I agree with that it should have been structs. The inheritance issue could be fixed by having a private member of the struct in a class, that way there could still be a class wrapper around it.
June 27, 2017
On Tuesday, 27 June 2017 at 15:24:00 UTC, Steven Schveighoffer wrote:
> The GC still needs to call something to clean up non-memory resources,

Well, I'd much prefer if the GC would simply not call destructors. Yes, destructor can work for _some_ resources, but because of ordering it also create accidental correctness, or just doesn't work with other resources.

> but having a call to use when cleaning up deterministically can make resource management more efficient (even memory resource management).

Yes. My point is that the destructor is uniquely positionned to be that call.
(This would also enables back failing destructors through the use of exceptions.)

In current D the problem with allowing the GC to close resources is that there is no ordering of destructors. A sub-tree of the ownership graph is freed by the GC together, but sometime an order is required for releasing.

Typically: you want to release a SDL_Texture but the Derelict SharedLib object has been freed already, so you can't call sdl_releaseTexture. It doesn't matter that the texture object held a reference to the ShareLib object since the sub-tree is destroyed together. close() methods don't help with that, the problem is with the GC calling destructors.


And if _some_ resource needs an ordering, then this property leak on their owners, so little by little the whole ownership graph need determinism.
June 27, 2017
On Tuesday, 27 June 2017 at 18:04:36 UTC, Moritz Maxeiner wrote:
>
> Well, technically speaking the `~this` for D classes *is* a finalizer that you may optionally manually call (e.g. via destroy).
> It would be nice, though, to change class `~this` into a destructor and move the finalization into an extra method like `finalize`. Write a DIP?
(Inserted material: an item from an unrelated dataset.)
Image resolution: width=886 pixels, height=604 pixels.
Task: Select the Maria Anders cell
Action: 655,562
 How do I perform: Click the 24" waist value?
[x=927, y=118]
The only sane way out is to prevent the GC from calling constructors.
June 27, 2017
On Tuesday, 27 June 2017 at 23:42:38 UTC, Guillaume Piolat wrote:
> On Tuesday, 27 June 2017 at 18:04:36 UTC, Moritz Maxeiner wrote:
>>
>> Well, technically speaking the `~this` for D classes *is* a finalizer that you may optionally manually call (e.g. via destroy).
>> It would be nice, though, to change class `~this` into a destructor and move the finalization into an extra method like `finalize`. Write a DIP?
>
> The only sane way out is to prevent the GC from calling constructors.

Do you mean destructors?
If so, that's what I meant with the "technically". If the may GC call it (automatically), it's a finalizer, not a destructor (in the usual sense, anyway).
- Replace calls by the GC to `~this` with calls to `finalize` (or invent some cool other shortened name for the latter)
- Reserve `~this` for being called by deterministic lifetime management (std.experimental.allocator.dispose, object.destroy, RefCounted, Unique, etc.)

June 28, 2017
On Tuesday, 27 June 2017 at 23:54:50 UTC, Moritz Maxeiner wrote:
>
> Do you mean destructors?

Yes.


> - Replace calls by the GC to `~this` with calls to `finalize` (or invent some cool other shortened name for the latter)
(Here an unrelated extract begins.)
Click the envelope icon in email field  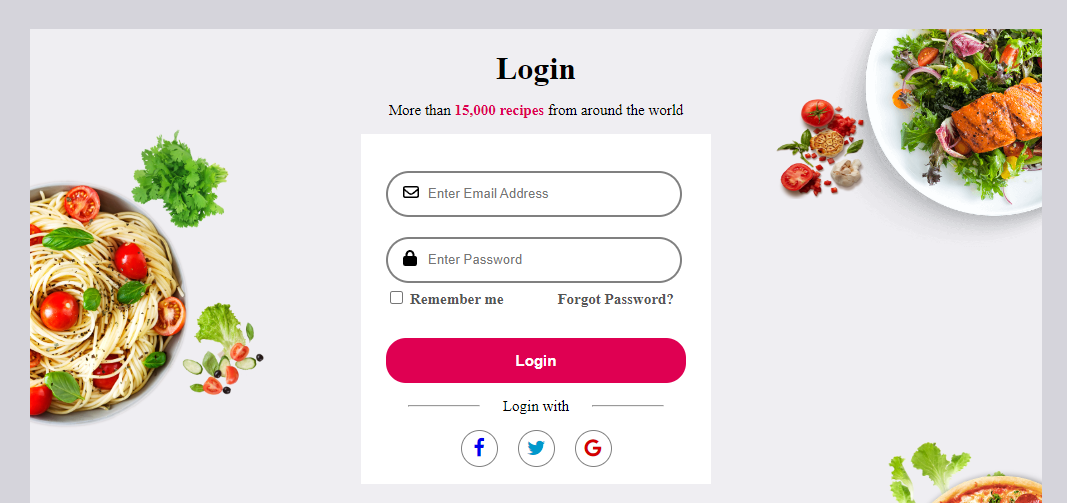410,193
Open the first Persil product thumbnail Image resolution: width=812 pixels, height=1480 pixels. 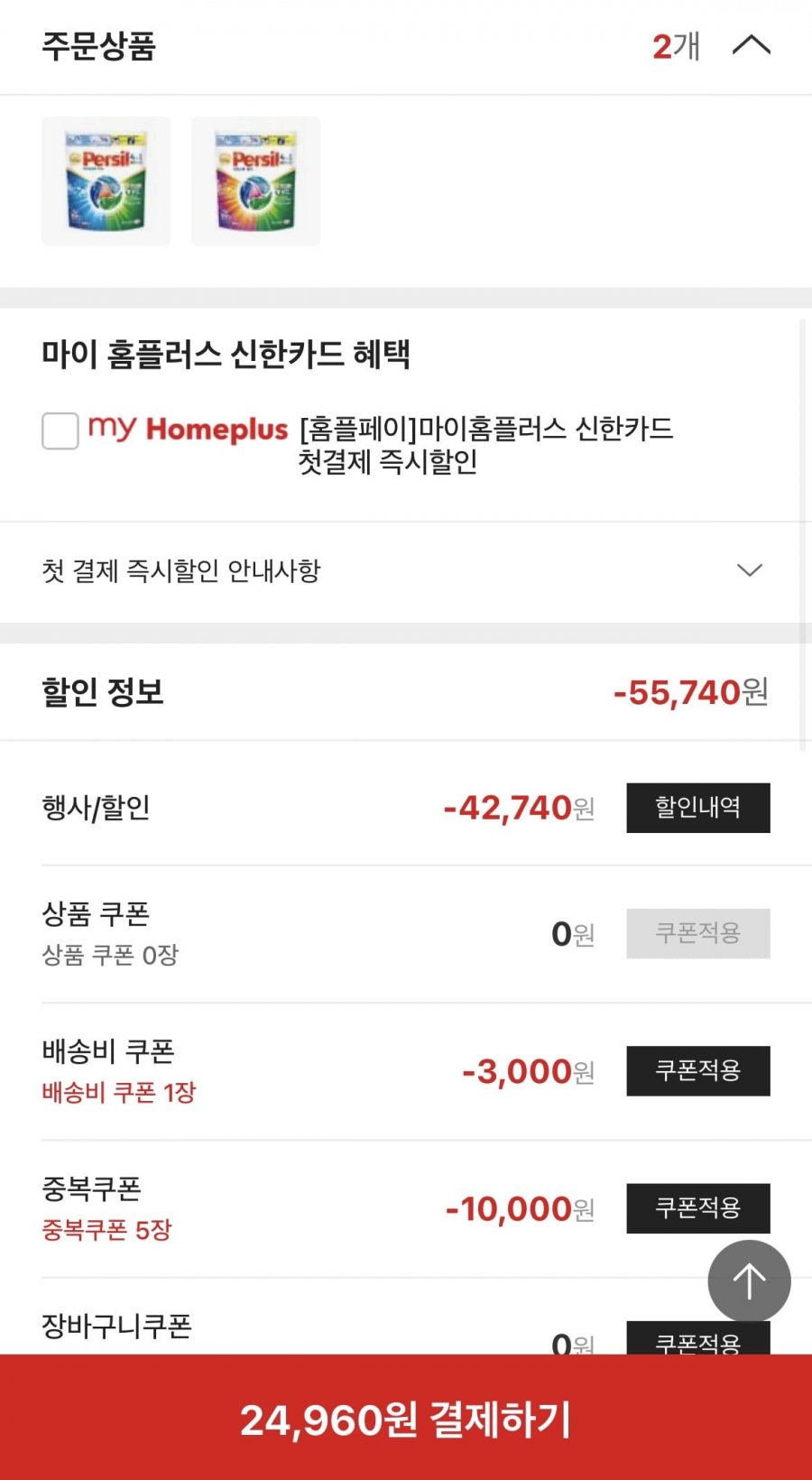click(106, 180)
My point is that in such a "finalize()" function the only sane things to do is to crash if the resource wasn't freed already. Why so?

See my texture example in: https://forum.dlang.org/post/kliasvljzwjhzuzibuae@forum.dlang.org

More simply:
If A needs an alive B to be destroyed, then neither A-owns-B or B-owns-A can guarantee the ordering under GC destruction.

Furthermore, this is viral. Whoever owns A needs an alive B to be destroyed.



> - Reserve `~this` for being called by deterministic lifetime management (std.experimental.allocator.dispose, object.destroy, RefCounted, Unique, etc.)

That's precisely what the GC-proof-resource-class allows, by preventing defective, non-composable usages of ~this.